We thank the referee for the detailed and constructive comments. We address each major point below and commit to revisions that strengthen the manuscript by adding the requested controls and metrics.

read point-by-point responses
  1. Referee: [Abstract] Abstract (paragraph on 1FC group formation): the definition of 1FC groups rests on the same pairwise-correlation threshold later used to identify cofiring events whose aggregate activity is claimed to act as an independent predictor of downstream responses; no surrogate-data tests, partial-correlation conditioning on earlier layers, or ablation against size-matched random groups are described, leaving open whether the reported ReLU-like mapping and predictive gain survive removal of transitive or shared-input effects.

    Authors: We agree that demonstrating independence from transitive and shared-input effects is essential for the framework's validity. In the revised manuscript we will add surrogate-data controls that shuffle spike times while preserving per-neuron rates, partial-correlation analyses conditioned on preceding-layer activity, and direct comparisons against size-matched random ensembles. These tests and their outcomes will be reported in the Methods and Results sections to confirm that the ReLU-like mapping and ensemble-size-dependent gain remain after removal of the identified confounds. revision: yes

  2. Referee: [Abstract] Abstract (claims on rarity and class encoding): the assertions that 'reliable encoding of the presented class emerges only during high 1FC cofiring events' and that 'informative representations are concentrated in rare but highly coordinated activity patterns' are presented without any reported quantitative metrics (R² values, p-values, sample sizes, or cross-validation procedures), which are required to assess whether the rarity claim is load-bearing or an artifact of post-hoc selection.

    Authors: We accept that explicit quantitative metrics are required to substantiate the rarity and selectivity claims. The revised manuscript will include R² values for the cofiring-to-response fits, p-values for statistical comparisons of class-encoding reliability across cofiring regimes, explicit sample sizes (number of events, trials, and networks), and any cross-validation details. These metrics will be added to the abstract and the corresponding results paragraphs. revision: yes

Circularity Check

0 steps flagged

No significant circularity in derivation chain

full rationale

The paper presents an empirical analysis framework for SNNs: 1FC groups are formed via statistically significant pairwise correlations with the prior layer, after which observational properties (aggregate cofiring, ReLU-like input-output mapping, gain scaling with size, rarity of informative events) are measured on held-out inference data. No equation or step equates the claimed functional relationships to the group-definition criterion by construction; the ReLU-like profile and downstream prediction are data-driven findings, not definitional identities or refitted parameters. The structure is shaped by learning (verified via permutation controls) and the method is self-contained against external benchmarks without load-bearing self-citation or ansatz smuggling.

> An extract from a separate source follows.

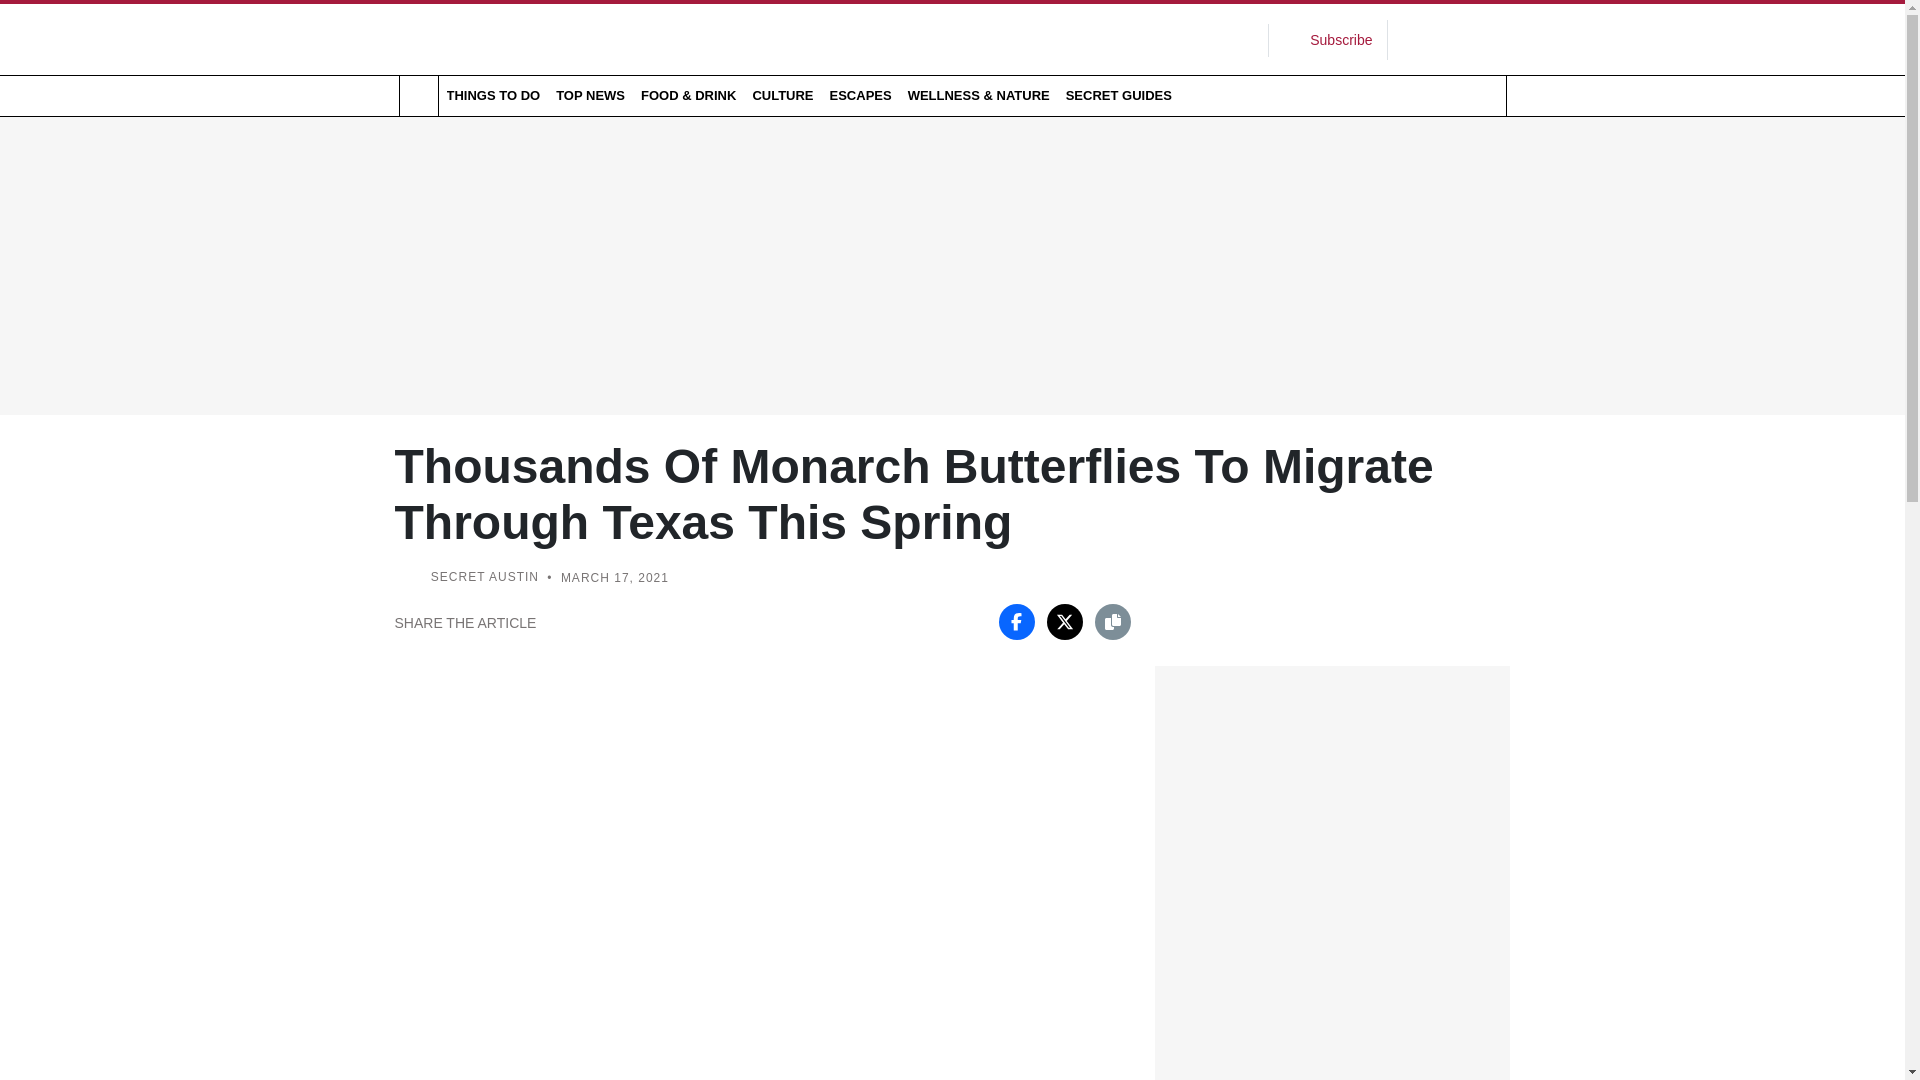 The height and width of the screenshot is (1080, 1920). What do you see at coordinates (484, 578) in the screenshot?
I see `SECRET AUSTIN` at bounding box center [484, 578].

Axiom & Free-Parameter Ledger

1 free parameters · 1 axioms · 1 invented entities

The analysis rests on the assumption that pairwise correlation significance defines meaningful functional groups and that the observed input-output mapping is not an artifact of the correlation definition itself.

free parameters (1)
  • statistical significance threshold for pairwise correlations
    Used to decide membership in each 1FC group; value not stated in abstract.
axioms (1)
  • domain assumption Statistically significant pairwise correlations between neurons in adjacent layers capture functionally relevant connectivity
    Invoked when forming the 1FC group from correlation structure.
invented entities (1)
  • 1FC ensemble no independent evidence
    purpose: Proposed unit of computation and information transfer
    Newly defined grouping whose properties are then measured; no independent evidence outside the correlation definition is supplied.